Hay cosas que me preocupan —y me ocupan— cada vez más:
la manera en que muchos hombres jóvenes están mirando a las mujeres hoy.

Por: Yulislaysi de la Caridad de la Torre Diaz, estudiante de Periodismo.

No hablo de todos. Nunca de todos.
Pero sí de demasiados.
He vivido recientemente una experiencia que me obligó a preguntarme
en qué momento la sociedad decidió que el cuerpo de una mujer es un espacio público.
Esa noche no estaba sola.
Estaba acompañada.
Y aun así fui observada, invadida, comentada, baboseada.
Como si mi presencia fuera una invitación automática.
Como si decir “me estás molestando” no significara nada.
Primero fue uno, después dos más.
No pidieron permiso, no respetaron distancia, no midieron palabras.
Y lo más triste no fue solo el acoso,
sino el silencio alrededor:
miradas que se fueron para otro lado
para “evitar problemas”.
¿Evitar problemas para quién?
Porque el problema no es que una mujer denuncie el acoso.
El problema es que el acoso exista
y que se normalice.
Luego escuché una justificación que da vergüenza repetir:
“Había más hombres que mujeres en la fiesta”.
Como si la desproporción de género
explicara la falta de respeto.
Como si la escasez de mujeres
convirtiera a los hombres en animales sin control.
Eso no es excusa.
Eso es decadencia social.
Vivimos en una sociedad profundamente machista,
aunque muchos se empeñen en maquillarla.
Un machismo que se aprende joven,
que se hereda,
y que se disfraza de chiste, de “piropo”, de confianza.
Hombres que solo cargan el cartel de “hombre”
porque nacieron con un aparato reproductor distinto,
pero sin empatía, sin límites, sin humanidad.
Conversando con una amiga, entendí que esto no es un caso aislado.

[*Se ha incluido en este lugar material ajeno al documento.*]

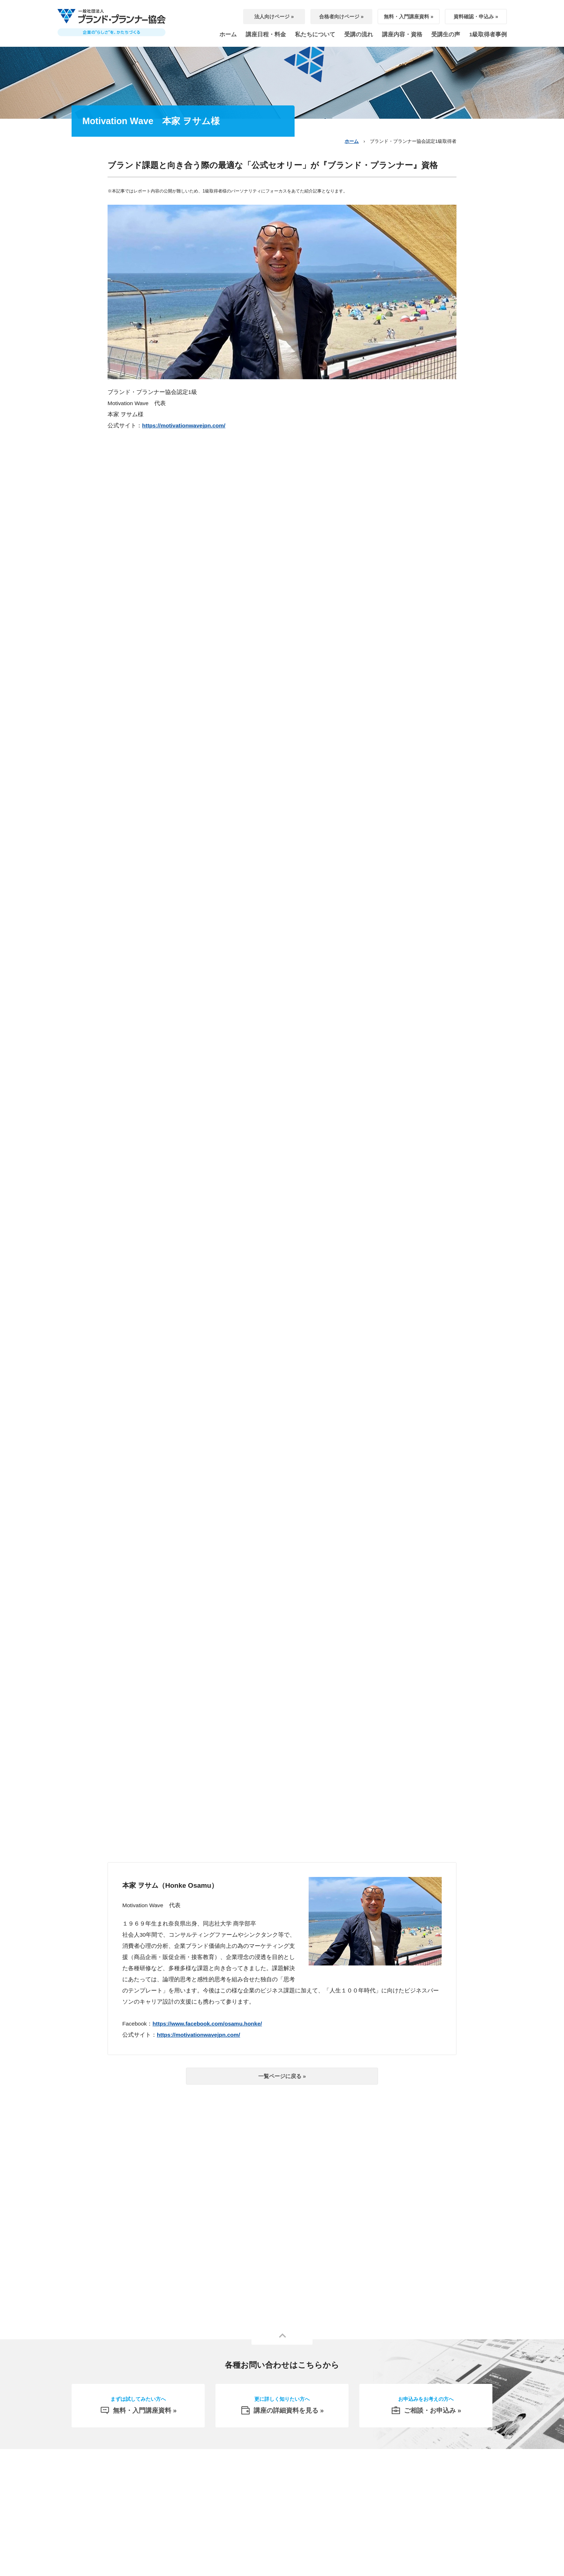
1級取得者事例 (488, 34)
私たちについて (315, 34)
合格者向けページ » (341, 16)
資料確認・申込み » (476, 16)
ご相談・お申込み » (425, 2408)
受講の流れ (358, 34)
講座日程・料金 (266, 34)
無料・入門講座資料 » (408, 16)
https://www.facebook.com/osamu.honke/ (207, 2024)
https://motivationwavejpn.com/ (184, 425)
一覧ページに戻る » (282, 2076)
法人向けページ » (274, 16)
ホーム (228, 34)
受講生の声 (445, 34)
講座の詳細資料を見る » (282, 2408)
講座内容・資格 (402, 34)
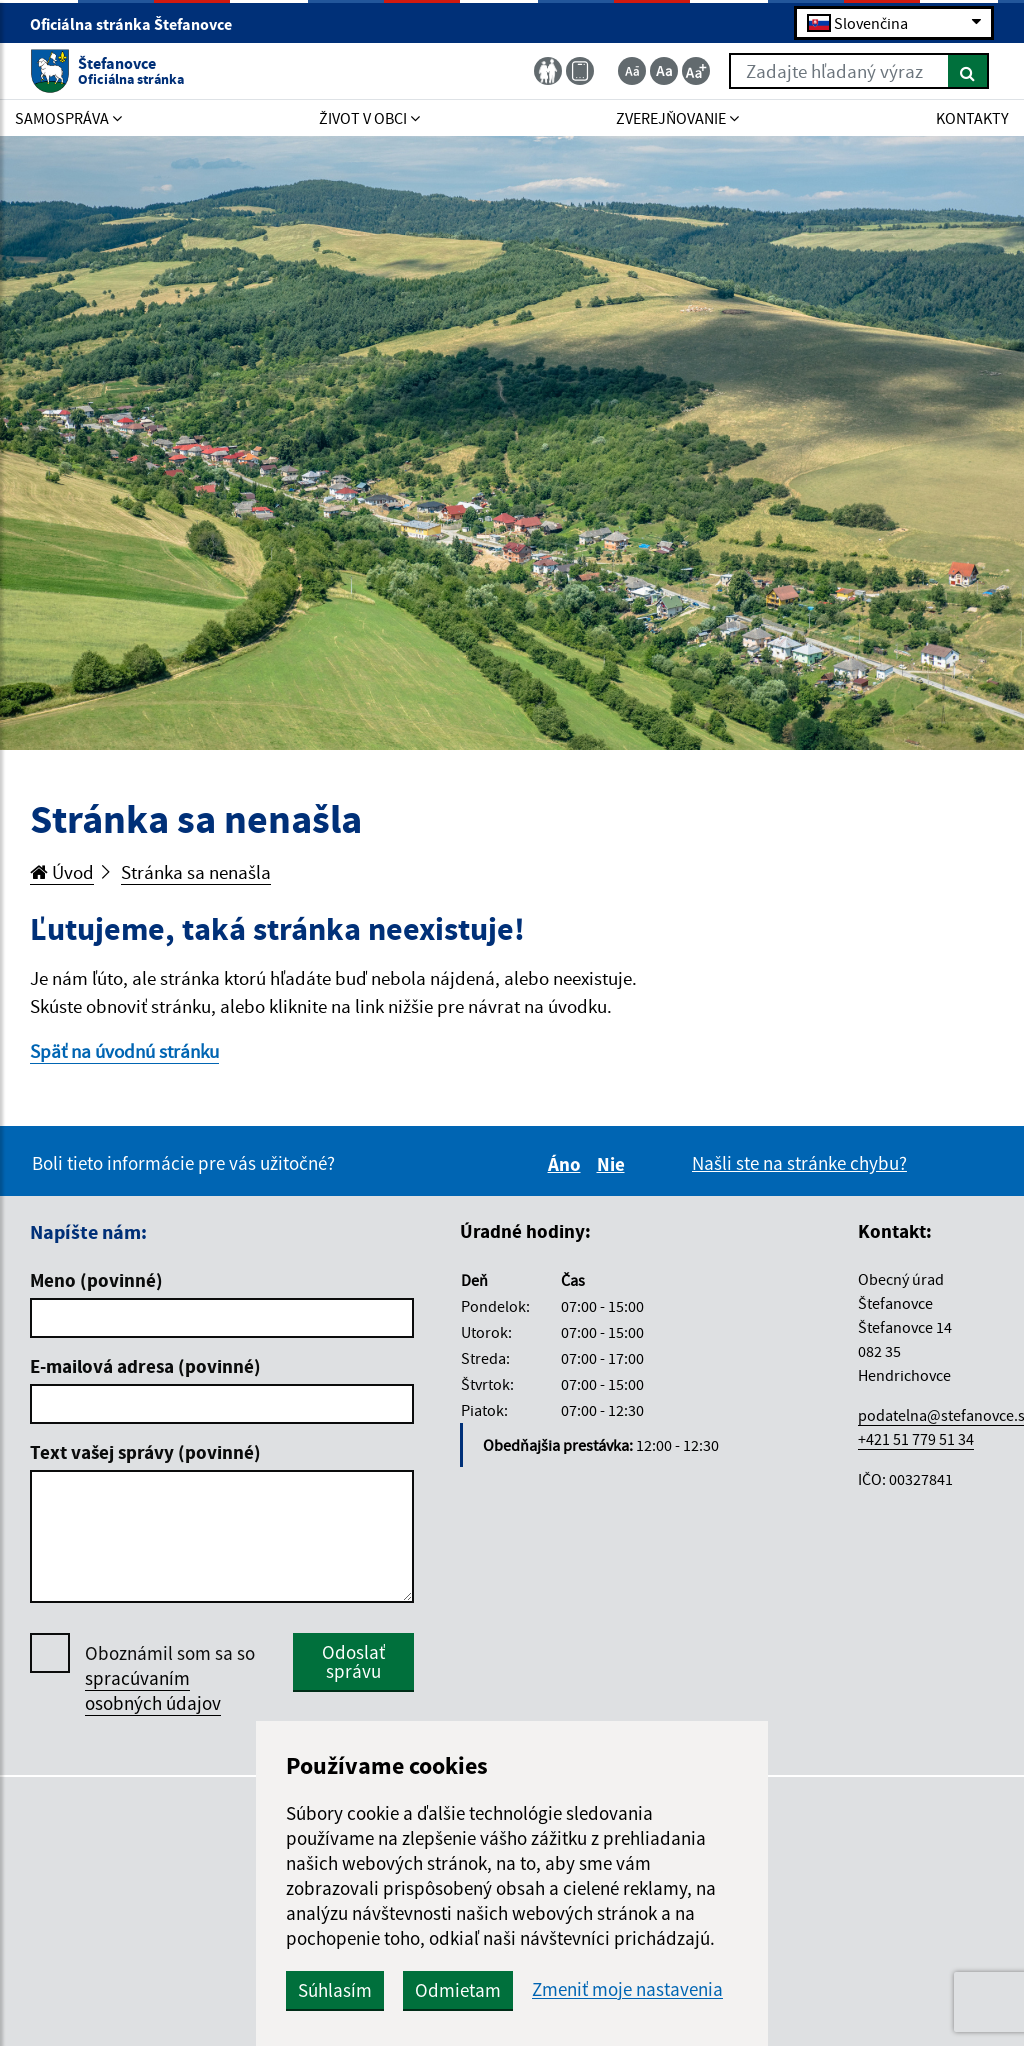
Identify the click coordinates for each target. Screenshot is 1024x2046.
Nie (614, 1164)
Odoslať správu (353, 1661)
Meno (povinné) (96, 1280)
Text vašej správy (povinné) (145, 1452)
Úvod (62, 872)
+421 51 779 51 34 (916, 1439)
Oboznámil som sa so (170, 1678)
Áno (567, 1164)
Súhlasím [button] (335, 1990)
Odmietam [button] (458, 1990)
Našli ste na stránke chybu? (799, 1163)
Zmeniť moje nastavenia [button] (627, 1989)
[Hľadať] (968, 71)
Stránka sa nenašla (196, 872)
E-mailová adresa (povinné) (145, 1366)
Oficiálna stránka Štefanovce (139, 24)
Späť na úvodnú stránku (124, 1051)
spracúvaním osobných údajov (153, 1690)
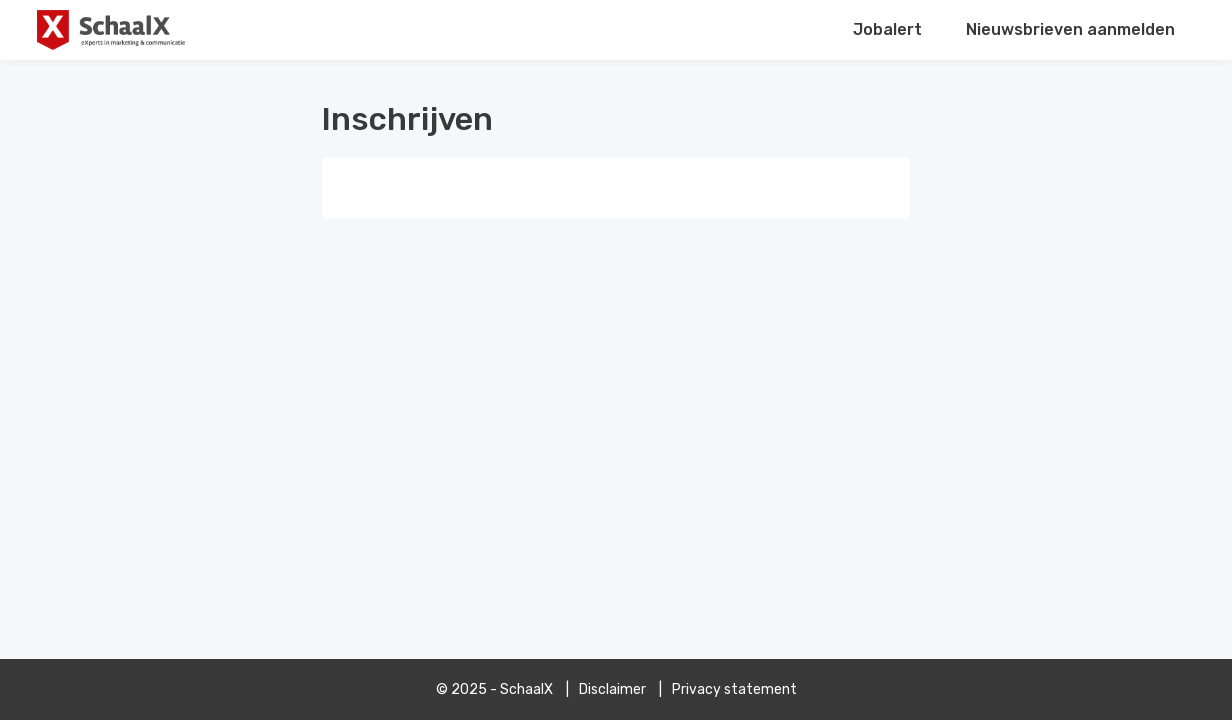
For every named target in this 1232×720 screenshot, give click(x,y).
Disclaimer (612, 689)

A ella no solo la acosaron:
intentaron forzarla.
Más de una vez.
Entonces la pregunta no es
por qué nos pasa a nosotras,
sino
qué está pasando en la cabeza de ellos.
¿Qué estamos formando como sociedad?
¿Qué valores se están perdiendo?
¿En qué momento confundieron deseo con derecho?
El acoso no es halago.
La insistencia no es conquista.
Y el silencio cómplice también violenta.
Mientras sigamos justificando estas conductas,
mientras sigamos culpando a la ropa, al lugar, a la cantidad de hombres,
seguiremos criando generaciones que no saben respetar
y mujeres que aprenden a vivir con miedo.
Y eso, como país, debería avergonzarnos.